In doing so the Court resolved a split in lower courts and rejected a line of cases which compared the cell phone search to be analogous to the previously authorized search of an arrestee’s papers, diaries and the like. That had been the rationale of one of the two cases reviewed, the California Court of Appeals decision in Riley v. California, which had upheld the police search of a man’s cell phone when he was stopped on a traffic charge and then arrested for illegal firearm possession. The search had produced data linking him to a gang shooting, and he was convicted of attempted murder. Instead the Court followed the other decision reviewed, U.S. v. Wurie, in which the Court of Appeals threw out drug and firearm convictions for a defendant whose cell phone was searched incident to his arrest.
The Court rejected the Justice Department position and reasoned that the invasion of privacy was not comparable to the other cases involving the search of notes, private documents and the like. The extent of private material exposed in a modern cell phone is of an entirely different magnitude than that which could be kept in such papers. The extra-legal consideration was perhaps left between the lines. Everyone including Supreme Court Justices has a cell phone and increasingly relies on it for a variety of private and extensive purposes.

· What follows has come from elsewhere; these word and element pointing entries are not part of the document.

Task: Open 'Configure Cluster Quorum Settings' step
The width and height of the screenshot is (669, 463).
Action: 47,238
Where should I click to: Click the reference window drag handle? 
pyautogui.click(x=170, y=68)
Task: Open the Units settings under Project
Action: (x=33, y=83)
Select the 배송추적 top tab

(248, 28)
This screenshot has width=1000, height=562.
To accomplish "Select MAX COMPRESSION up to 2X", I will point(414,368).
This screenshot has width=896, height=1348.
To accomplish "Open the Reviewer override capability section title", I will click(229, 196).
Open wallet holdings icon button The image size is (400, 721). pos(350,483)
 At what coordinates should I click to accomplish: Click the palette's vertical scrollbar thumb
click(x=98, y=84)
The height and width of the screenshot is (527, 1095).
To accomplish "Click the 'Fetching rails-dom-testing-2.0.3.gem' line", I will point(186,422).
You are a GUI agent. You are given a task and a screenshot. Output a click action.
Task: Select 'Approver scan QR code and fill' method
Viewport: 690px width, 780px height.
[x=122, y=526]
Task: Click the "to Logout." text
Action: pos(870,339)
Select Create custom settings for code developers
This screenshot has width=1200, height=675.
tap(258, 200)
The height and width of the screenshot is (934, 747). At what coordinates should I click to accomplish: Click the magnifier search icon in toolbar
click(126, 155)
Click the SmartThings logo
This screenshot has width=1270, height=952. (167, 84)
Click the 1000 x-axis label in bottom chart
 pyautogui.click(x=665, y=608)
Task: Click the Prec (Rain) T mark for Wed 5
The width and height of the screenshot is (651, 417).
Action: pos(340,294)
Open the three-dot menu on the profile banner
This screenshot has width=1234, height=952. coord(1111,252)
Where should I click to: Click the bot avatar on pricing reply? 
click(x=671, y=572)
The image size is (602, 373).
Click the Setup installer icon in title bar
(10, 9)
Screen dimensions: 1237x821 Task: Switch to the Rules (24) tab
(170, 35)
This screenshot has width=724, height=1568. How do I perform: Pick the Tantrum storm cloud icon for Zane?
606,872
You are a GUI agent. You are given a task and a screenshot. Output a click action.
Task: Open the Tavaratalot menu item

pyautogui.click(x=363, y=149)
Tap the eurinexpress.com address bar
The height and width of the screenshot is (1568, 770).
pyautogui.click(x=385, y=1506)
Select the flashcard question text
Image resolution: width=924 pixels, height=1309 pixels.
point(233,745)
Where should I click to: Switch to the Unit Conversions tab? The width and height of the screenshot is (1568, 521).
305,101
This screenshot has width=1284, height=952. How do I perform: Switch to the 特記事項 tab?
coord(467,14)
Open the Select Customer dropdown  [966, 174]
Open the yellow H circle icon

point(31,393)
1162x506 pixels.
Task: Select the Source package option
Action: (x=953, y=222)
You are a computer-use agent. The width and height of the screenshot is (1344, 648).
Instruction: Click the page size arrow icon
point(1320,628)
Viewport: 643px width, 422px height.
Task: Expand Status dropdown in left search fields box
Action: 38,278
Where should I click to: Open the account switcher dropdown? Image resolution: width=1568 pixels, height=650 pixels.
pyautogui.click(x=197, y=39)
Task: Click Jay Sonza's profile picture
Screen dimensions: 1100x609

The opinion found a clear distinction in the latest cell phone technology and its ever-expanding capacity to store a vast trove of private information. From a legal analysis standpoint (and foreseeable only with 20-20 hindsight), the case was a logical extension of the Court’s increasing propensity to rein in law enforcement’s use of advanced technology. Thermal imaging, DNA, and transponders are a few of the techniques which had been found to be “unreasonable searches” without prior judicial authorization.
So what does the case portend? The loss of free rein to investigate the secrets of those arrested without prior judicial authorization will be an inconvenience to law enforcement, especially since nearly every person arrested possesses a smart phone. But enterprising agents will mitigate this loss in many cases by imaginative considerations of probable cause to present to a judge. Other advanced tools of the expanding sources of technology should probably be second-guessed in terms of the need for a warrant. But most prosecutors and case agents were already aware of this trip for the unwary.
Does it mean a cutting back from the wide scope of non-cell phone searches incident? Probably not since the prior cases in this category set forth a fairly well defined course of action by arresting officers.
On the other hand, being presumptuous about who your friends are on the High Court can be a humbling experience.